Parents Connect With Autistic Son Through Disney Movies

Journalist Ron Suskind writes about his family's experience in 'Life Animated'

When Owen was diagnosed with regressive autism at barely 3 years old, his parents, Ron and Cornelia Suskind, wondered where their once-chatty little boy had gone.

Whereas Owen once said "I love you" and asked about his Ninja Turtles, Ron writes in The New York Times Magazine, all at once the 3-year-old started avoiding eye contact, forgetting how to use even a sippy cup and using only a single word—juice.

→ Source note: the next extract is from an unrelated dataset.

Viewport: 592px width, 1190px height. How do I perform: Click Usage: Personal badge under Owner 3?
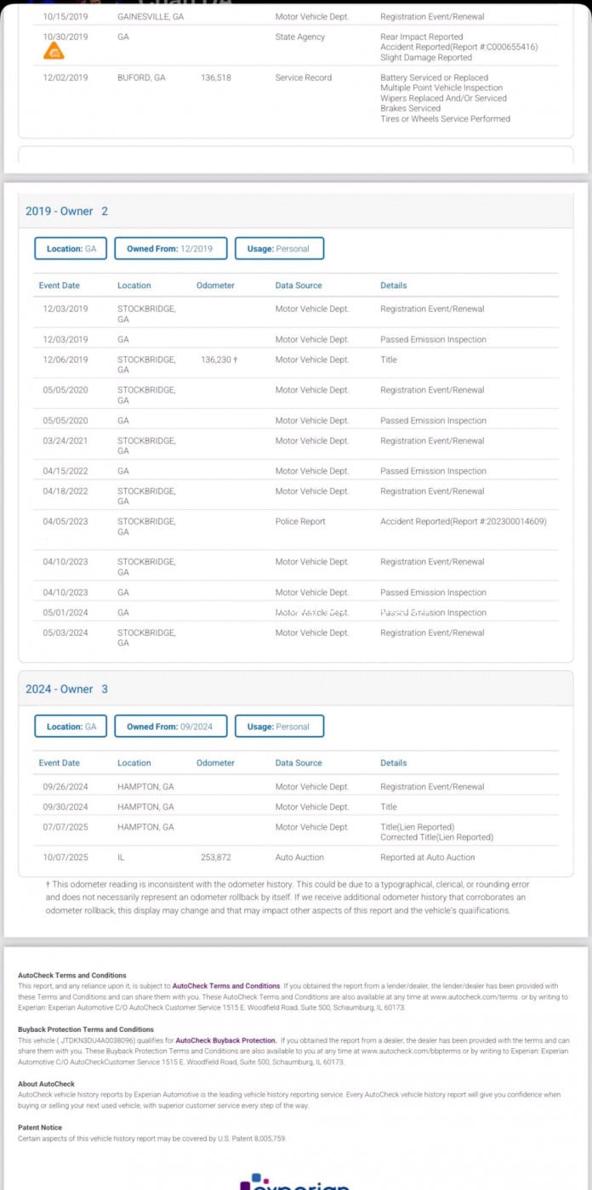(279, 727)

Owen was diagnosed with a form of autism that starts affecting children between the ages of 18 and 36 months. Before that, kids hit the usual milestones. For children diagnosed with regressive autism, however, those milestones disappear.

It wasn't until 1994, when Owen was nearly 4 years old and watching Disney's The Little Mermaid with his 6-year-old brother, Walt, that something seemed to change.

Owen kept rewinding and playing back one part of the film, finally repeating a phrase from the movie.

That's when Ron, who is also a Pulitzer Prize-winning journalist, found an inroad to communicating with his once-silent child.

Ron later used the voice of the parrot character Iago in Disney's Aladdin to ask Owen, "How does it feel to be you?" he tells Good Morning America.

To Ron's surprise, Owen answered, "Not good. I have no friends, and I can't understand what people say. And I'm lonely."

A 12-year-old Owen at Disney World. Photo via The New York Times

Finally, the family could communicate with Owen, and they realized they would "have to become animated characters" to continue.

That was the start of what Ron calls "The Basement Sessions," where the family would act out scenes from the movies, which Ron says gave Owen a language to "make sense of his life."

Owen is now 22, and he still uses this method to communicate. In addition to a book by his father, Life Animated, Owen is also the subject of a documentary called Animating Owen.

Ron tells GMA that he hopes other kids with autism find something they're passionate about that can act as a "bridge" to connect them to family, friends and the rest of the world.